The delay cost us our gate.
It was a really good gate, right near the exit to baggage claim. Speaking of ends, I have a standing joke with Mrs. Left about how I have a knack for getting on flights that board or deplane at the very ass end of some goddamned airport concourse, which my bad back and I have to negotiate dodging unsupervised children and other obstacles, human and commercial, dragging a case that my employer won't let me check with anyone. I thought about that old joke when the attendant first announced our arrival gate: No. 1, the best possible gate on that particular concourse. So, today, after our flight lost that very good gate, we ultimately deplaned at the very ass end of the concourse, and down one level to boot.
But before we could even get to our remote and forlorn gate, so reminiscent of a bus station, they first parked us out on the apron in what the pilot himself described as the "penalty box" where they apparently sequester gate-less fights. I could see two other planes stuck there, same make and model as mine, from where I sat. We sat there thirty minutes.
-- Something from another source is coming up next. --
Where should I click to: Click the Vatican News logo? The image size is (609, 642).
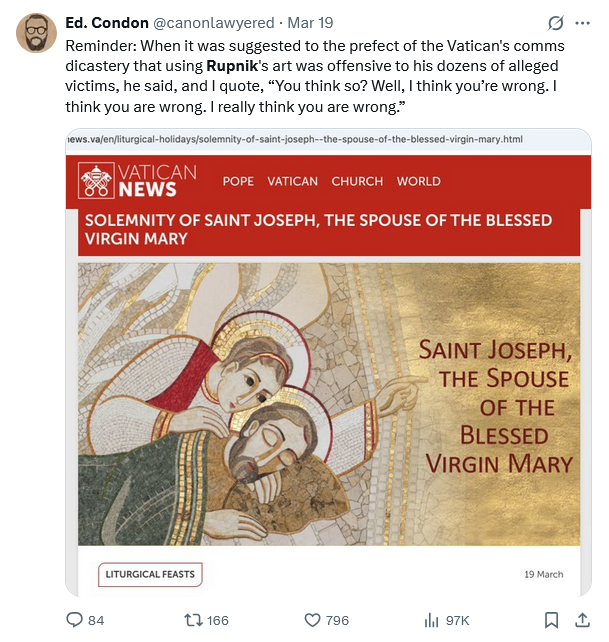(x=138, y=181)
By now, a lot of passengers were really worried and speaking up about it. People asked about connecting flights being held for them. When we finally got out of "the penalty box", to our really crappy gate, the attendant asked everyone to allow those with the tight connections to line up first to get off, and that happened.
So, we got to the really crappy gate and the worried people were all lined up and, whoops! The airline wasn't expecting us. There was no one to operate the jet bridge. For another fifteen minutes. As anxious passengers stood in the aisle the anger and angst in the cabin was palpable. Pheromones, I suppose. Eventually, the airline set all the hostages free.
They did OK with my checked bag. Except for difficulty communicating the African emigre ESL driver about the best route, the taxi ride home was uneventful.
I shall travel no more on the business of others, and I shall not miss the end of that.